Moira Macdonald Seattle Times

Luca Guadagnino’s “I Am Love” is like a lavish Italian opera in which nobody sings, unashamedly melodramatic and gloriously over the top.

There’s something about the film’s juicy, stirring close-ups of birds and bees and fruit that feels almost innocent, like it’s moving beyond cliche – the way love feels when it strikes for a first time.

Love has struck Emma (Tilda Swinton) unexpectedly and left her seeing the world a different way.

She is the wife of a wealthy Italian businessman (Pippo Delbono), and the mother of two grown children who are beginning to lead their own lives, away from the family’s vast Milan mansion.

One day, she meets her son’s friend Antonio (Edoardo Gabbriellini), a handsome young chef.
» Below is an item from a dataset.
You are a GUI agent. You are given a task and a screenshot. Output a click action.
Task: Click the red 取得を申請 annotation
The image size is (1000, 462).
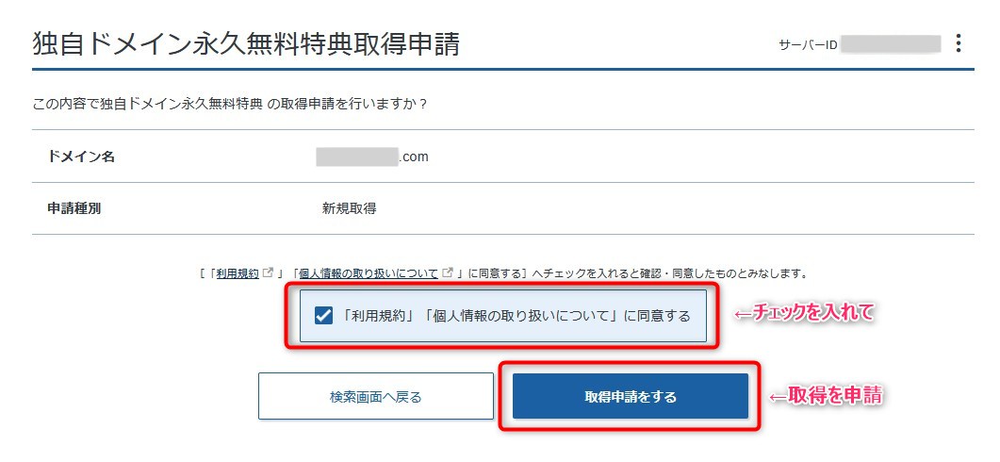coord(826,396)
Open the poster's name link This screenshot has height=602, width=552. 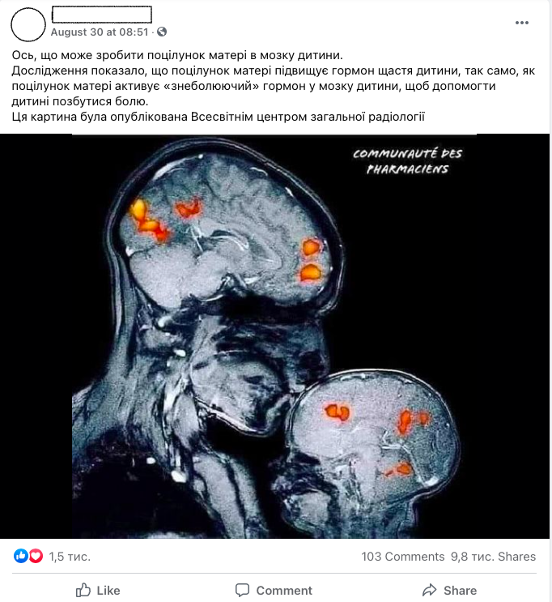coord(102,15)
Their first meeting seems innocuous, but suddenly on a subsequent meeting, sparks bloom, lightning strikes and a passionate, “Lady Chatterley’s Lover”-esque affair begins.

It’s not an unfamiliar story – nor is the tragedy that follows it – but Guadagnino keeps everything unexpected, from the way cinematographer Yorick Le Saux captures the heavy, grayish light of winter in Milan (it’s oppressive and muffling, like a too-thick blanket) to John Adams’ recklessly dramatic score as it climbs from fever pitch to even higher.

Even the change of seasons feels like high drama: the late-summer sunshine catches Swinton’s pale beauty and seems to magnify it; the autumn rain makes statues weep.

All of this rampant unsubtlety won’t be to everyone’s taste, but I found it exhilarating – a wildly colorful mosaic of emotion with something beautiful in every frame.

And Swinton, speaking Italian (is there anything she can’t do?), lights up the movie like an ash-white torch, making this swirling story suddenly small and private. She is love, and she is changed – no matter what the consequences.

“I Am Love” is playing at the Magic Lantern Theatre.